Chicago Police Detective Ronald Yawger, now retired


Published April 4, 2011


Staff Reporters

Ronald E. Yawger — originally the lead homicide detective on the 2004 case involving Mayor Daley’s nephew — was accused in a federal criminal indictment in the mid-1980s along with another officer of providing security for a cocaine sale but found not guilty.

According to the indictment and testimony in the case, Yawger and his then-partner drove Ray Carskie — a drug dealer who was carrying cocaine — in an unmarked police car to a Lincoln Park bar where another drug dealer, Scott Breslar, was meeting with a buyer who turned out to be an undercover FBI agent on May 11, 1984.

The FBI arrested Breslar. Then, agents confronted Yawger telling him that they’d seen Carskie, now sitting in the back seat of the police car, just place a package of cocaine into the trunk of Breslar’s white Mercedes nearby.
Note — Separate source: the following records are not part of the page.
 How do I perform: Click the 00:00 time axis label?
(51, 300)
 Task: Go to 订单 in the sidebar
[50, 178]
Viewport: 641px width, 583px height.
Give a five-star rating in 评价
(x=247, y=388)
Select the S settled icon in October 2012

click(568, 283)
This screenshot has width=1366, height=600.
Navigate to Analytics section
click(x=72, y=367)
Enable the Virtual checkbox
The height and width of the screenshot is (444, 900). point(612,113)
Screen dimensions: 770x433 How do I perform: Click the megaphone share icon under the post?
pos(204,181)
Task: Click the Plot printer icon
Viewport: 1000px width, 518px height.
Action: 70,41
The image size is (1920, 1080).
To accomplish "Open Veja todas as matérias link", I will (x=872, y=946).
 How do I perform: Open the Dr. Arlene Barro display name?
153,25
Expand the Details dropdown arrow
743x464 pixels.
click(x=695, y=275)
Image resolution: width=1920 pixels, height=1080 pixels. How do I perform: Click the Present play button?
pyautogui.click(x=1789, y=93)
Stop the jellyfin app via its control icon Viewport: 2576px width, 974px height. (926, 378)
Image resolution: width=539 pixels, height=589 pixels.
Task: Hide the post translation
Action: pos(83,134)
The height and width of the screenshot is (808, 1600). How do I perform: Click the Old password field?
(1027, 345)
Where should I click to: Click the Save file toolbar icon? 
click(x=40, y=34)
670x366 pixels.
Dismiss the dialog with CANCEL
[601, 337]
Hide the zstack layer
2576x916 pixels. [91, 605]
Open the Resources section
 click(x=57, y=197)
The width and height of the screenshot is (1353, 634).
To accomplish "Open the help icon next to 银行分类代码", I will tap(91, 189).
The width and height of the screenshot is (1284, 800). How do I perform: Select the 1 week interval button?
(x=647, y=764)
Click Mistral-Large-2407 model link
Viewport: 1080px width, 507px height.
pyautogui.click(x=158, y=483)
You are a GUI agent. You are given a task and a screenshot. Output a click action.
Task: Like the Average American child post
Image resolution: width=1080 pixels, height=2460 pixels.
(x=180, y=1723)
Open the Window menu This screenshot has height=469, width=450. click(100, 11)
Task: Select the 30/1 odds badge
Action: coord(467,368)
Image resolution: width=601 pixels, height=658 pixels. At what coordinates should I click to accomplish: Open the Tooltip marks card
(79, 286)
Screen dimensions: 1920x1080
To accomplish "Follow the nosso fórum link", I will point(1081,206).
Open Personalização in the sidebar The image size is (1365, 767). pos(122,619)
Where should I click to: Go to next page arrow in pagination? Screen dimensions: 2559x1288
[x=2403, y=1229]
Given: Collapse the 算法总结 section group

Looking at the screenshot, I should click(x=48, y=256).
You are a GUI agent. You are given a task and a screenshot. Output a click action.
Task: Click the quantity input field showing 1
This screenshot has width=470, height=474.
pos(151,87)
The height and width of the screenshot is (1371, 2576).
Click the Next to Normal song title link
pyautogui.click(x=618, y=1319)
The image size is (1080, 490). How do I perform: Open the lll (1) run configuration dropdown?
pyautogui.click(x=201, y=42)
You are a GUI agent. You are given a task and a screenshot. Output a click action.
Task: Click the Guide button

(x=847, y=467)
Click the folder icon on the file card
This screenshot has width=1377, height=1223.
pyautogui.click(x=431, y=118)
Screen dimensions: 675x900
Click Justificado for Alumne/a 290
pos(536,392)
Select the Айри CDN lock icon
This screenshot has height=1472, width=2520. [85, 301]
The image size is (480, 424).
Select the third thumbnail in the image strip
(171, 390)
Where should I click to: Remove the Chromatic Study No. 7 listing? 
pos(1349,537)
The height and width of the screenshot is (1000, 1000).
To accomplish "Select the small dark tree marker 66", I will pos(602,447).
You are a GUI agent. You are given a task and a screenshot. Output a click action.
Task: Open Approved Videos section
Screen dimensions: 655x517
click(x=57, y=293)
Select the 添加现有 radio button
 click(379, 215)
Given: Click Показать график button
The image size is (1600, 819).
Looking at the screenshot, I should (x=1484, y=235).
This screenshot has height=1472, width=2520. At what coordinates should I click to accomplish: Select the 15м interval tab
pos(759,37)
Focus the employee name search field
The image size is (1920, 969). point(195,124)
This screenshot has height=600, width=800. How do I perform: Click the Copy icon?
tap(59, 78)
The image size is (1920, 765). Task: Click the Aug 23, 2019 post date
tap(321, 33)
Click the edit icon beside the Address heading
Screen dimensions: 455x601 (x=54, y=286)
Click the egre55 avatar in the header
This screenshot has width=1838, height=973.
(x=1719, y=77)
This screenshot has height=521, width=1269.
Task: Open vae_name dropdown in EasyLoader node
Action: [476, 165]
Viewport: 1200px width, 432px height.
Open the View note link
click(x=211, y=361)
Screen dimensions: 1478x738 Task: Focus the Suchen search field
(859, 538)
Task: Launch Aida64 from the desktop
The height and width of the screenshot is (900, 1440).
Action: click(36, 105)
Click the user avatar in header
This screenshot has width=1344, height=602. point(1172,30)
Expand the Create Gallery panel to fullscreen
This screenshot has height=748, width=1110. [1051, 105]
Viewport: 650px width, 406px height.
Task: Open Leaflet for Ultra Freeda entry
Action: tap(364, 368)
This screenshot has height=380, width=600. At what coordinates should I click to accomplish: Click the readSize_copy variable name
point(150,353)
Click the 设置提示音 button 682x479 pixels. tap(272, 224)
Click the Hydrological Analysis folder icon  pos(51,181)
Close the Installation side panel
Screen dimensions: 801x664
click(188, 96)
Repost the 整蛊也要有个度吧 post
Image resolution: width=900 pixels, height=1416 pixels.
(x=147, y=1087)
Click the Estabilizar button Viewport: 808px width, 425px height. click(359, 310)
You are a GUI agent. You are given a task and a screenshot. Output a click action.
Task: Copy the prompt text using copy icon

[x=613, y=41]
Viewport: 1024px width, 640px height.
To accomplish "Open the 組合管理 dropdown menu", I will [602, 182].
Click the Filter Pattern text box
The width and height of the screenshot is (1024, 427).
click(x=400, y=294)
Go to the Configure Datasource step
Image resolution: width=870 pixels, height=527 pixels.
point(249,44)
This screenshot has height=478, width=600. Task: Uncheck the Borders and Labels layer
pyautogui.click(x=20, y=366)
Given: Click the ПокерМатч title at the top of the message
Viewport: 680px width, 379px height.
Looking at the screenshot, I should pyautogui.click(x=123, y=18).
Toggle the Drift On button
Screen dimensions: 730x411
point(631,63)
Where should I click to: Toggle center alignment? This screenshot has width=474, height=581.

Yawger and his partner told the FBI that Carskie was an informant who was alerting them to the drug sale involving Breslar and that they were investigating.

Breslar pleaded guilty. A jury convicted Carskie but acquitted Yawger and his partner, who both testified they didn’t know Carskie had cocaine when they drove him to the sale.

Yawger, now 59, wasn’t disciplined by the Chicago Police Department. He retired in August 2007 and has an annual pension of $71,683.

A month after his retirement from the Police Department, he was hired as an investigator for Attorney General Lisa Madigan, where his salary is $70,212 a year.

In an unrelated matter, the city of Chicago is now defending Yawger and two other detectives in a civil case filed in 2008 in federal court by Frank Davis, who spent nearly two years in Cook County Jail until a jury acquitted him of murder charges in a gang-related double homicide. In his lawsuit, Davis accused the detectives of malicious prosecution.

Attorneys for the city argue that despite his acquittal, Davis “was found not guilty because he drove the getaway car but did not pull the trigger,” according to a statement from the city’s Law Department. “The two people in his car were convicted of the double homicide because they actually did the shooting.”